Die Implementierung mit anonymer Funktion setzt die Unterstützung durch die Standardbibliothek voraus – im Beispiel in Form der anyMatch
-Methode in java.util.List
. In Zukunft wird es einige Methoden dieser Art geben – sozusagen einfache Algorithmen auf Collection-Instanzen. Hier ist ein weiteres, sehr ähnliches Beispiel:
int unseen = messages.count(m -> !m.isSeen());
if (unseen > 0) {
System.out.println("You have " + unseen + " unseen message(s).");
}
Auch in diesem Fall ist klar wie der entsprechende Code mit externer Iteration aussehen würde, und dass die Kombination aus anonymer Funktion und Bibliotheksunterstützung eine Vereinfachung darstellt – zumindest sobald man ein wenig Erfahrung damit gesammelt hat. Vermutlich reichen so zwischen 10 und 20 Standard-Algorithmen aus um in typischem Applikationscode über die Hälfte aller Schleifen zu ersetzen. Hier noch ein Beispiel mit der filter
-Methode:
List<Message> unseenMessages = messages
.filter(m -> !m.isSeen())
.into(new ArrayList<>());
Und schließlich noch ein komplexeres Beispiel, in dem die Gesamtgröße aller Nachrichten bestimmt wird. Dafür wird zunächst mit der map
-Methode zu jeder Nachricht die Größe bestimmt, die anschließend mit Aggregrationsfunktion reduce
kumuliert werden:
int totalSize = messages
.map(m -> m.getSize())
.reduce(0, Integer::add);
Doch Vorsicht: Dieser Ansatz skaliert nicht – bezüglich der Lesbarkeit. Das folgende Beispiel finde ich bereits grenzwertig. Statt nur die Summe über einen Nachrichtenordner zu berechnen, wird nun die Summe über alle Ordner berechnet.
int totalSize = folders
.map(f -> f.getMessages()
.map(m -> m.getSize())
.reduce(0, Integer::add))
.reduce(0, Integer::add);
Ich behaupte, dass die meisten Entwickler eine geeignete Variante mit expliziter Iteration schneller verstehen würden und anpassen könnten – selbst wenn sie mit anonymen Funktionen bereits erfahren sind. Eine alternative Möglichkeit besteht noch darin, den inneren Teil zu extrahieren und über eine lokale Variable zu referenzieren. Auch damit würde man vermutlich eine hinreichend gute Lesbarkeit erzielen.

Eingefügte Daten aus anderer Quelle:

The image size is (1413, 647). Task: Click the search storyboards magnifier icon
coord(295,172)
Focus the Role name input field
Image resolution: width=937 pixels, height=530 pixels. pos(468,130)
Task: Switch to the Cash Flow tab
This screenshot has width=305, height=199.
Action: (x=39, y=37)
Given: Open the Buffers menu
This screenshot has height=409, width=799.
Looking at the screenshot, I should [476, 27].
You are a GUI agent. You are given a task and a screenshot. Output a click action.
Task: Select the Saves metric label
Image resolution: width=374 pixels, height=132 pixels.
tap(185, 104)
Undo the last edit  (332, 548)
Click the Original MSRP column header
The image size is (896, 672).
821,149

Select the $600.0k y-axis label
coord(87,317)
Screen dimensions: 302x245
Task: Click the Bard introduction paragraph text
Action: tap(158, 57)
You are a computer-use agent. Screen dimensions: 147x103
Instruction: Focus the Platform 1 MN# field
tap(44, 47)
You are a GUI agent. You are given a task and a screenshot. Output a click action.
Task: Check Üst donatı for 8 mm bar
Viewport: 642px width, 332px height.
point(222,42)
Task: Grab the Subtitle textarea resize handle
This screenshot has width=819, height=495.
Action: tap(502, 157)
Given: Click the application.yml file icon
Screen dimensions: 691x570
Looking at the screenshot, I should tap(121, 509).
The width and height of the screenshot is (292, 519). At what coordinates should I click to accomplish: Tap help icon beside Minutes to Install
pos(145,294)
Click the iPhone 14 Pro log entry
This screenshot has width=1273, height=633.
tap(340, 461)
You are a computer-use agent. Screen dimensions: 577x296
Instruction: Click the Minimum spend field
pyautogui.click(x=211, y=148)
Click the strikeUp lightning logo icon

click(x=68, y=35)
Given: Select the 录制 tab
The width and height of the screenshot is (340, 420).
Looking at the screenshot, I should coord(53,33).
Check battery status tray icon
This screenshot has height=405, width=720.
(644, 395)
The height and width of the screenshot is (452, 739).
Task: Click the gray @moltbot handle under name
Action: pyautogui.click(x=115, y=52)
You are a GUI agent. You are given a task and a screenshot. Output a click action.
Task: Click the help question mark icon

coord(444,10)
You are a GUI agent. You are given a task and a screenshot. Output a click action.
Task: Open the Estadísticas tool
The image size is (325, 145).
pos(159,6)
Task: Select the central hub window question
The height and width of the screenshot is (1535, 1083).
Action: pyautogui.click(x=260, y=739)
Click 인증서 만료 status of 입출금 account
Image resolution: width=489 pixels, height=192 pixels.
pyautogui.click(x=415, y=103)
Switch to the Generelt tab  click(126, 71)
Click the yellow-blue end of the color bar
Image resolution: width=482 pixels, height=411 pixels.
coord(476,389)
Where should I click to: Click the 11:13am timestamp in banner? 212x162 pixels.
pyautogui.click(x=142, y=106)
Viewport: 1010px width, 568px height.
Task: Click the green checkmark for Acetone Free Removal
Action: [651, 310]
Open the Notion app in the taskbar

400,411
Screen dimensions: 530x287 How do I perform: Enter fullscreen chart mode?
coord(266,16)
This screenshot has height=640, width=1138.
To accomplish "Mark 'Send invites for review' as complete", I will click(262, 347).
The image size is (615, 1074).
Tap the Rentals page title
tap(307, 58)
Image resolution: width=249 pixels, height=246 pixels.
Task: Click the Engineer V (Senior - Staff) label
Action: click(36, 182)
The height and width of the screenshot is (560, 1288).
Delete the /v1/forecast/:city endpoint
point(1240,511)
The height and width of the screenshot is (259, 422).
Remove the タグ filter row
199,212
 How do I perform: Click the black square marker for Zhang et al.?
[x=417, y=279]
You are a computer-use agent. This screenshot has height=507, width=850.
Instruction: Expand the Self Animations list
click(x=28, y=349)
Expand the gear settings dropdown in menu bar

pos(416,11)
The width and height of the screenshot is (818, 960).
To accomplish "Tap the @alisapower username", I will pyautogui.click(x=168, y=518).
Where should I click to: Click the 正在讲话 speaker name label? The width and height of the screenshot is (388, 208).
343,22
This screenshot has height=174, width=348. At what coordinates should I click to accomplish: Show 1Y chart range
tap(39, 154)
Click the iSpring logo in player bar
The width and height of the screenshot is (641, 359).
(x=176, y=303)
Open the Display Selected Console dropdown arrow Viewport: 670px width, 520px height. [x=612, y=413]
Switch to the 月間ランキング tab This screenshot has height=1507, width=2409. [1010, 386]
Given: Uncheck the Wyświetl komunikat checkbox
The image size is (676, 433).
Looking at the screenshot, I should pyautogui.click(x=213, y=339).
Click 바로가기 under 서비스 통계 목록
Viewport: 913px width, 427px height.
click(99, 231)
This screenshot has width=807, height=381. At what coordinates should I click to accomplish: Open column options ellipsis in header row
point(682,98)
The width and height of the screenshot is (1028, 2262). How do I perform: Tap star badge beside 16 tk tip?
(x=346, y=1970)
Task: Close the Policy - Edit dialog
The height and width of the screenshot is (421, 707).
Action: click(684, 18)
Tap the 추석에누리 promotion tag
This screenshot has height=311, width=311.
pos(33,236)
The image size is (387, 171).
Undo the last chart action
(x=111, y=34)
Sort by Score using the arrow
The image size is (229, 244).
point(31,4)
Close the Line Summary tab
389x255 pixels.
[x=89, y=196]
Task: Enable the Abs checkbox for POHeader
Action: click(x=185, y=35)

Das letzte Beispiel soll zeigen, dass die Möglichkeiten der Komposition solcher Algorithmen relativ umfangreich sind, dass die einfache Lesbarkeit aber schnell nicht mehr gegeben ist. Der folgende Ausdruck bestimmt alle ungelesenen Nachrichten aus allen Ordnern, für die sich der Benutzer interessiert. Und aus meiner Sicht ist dieser Code bereits viel zu komplex, um in produktiven und geschäftskritischem Code aufzutauchen.
List<Message> unseenMessages = folders
.filter(Folder::isSubscribed)
.map(f -> f.getMessages().filter(m -> !m.isSeen())
.reduce(new ArrayList<>(), (lhs, rhs) -> { lhs.addAll(rhs); return lhs; })
.sort(comparing(Message::getDate))
.into(new ArrayList<>());
Die Beispiele sollten einen ersten Eindruck für die Vorteile anonymer Funktionen schaffen. Dabei ging es durchgehend um den Ersatz handgeschriebener Schleifen durch einfache Algorithmen. Die Beispiele habe ich ganz bewusst so gewählt, weil aus meiner Sicht an diesen Stellen die anonymen Funktionen ihre größte Verbreitung erreichen werden. Es gibt allerdings noch eine ganze Reihe von anderen interessanten Anwendungsfällen. Darauf werde ich in einem späteren Artikel eingehen.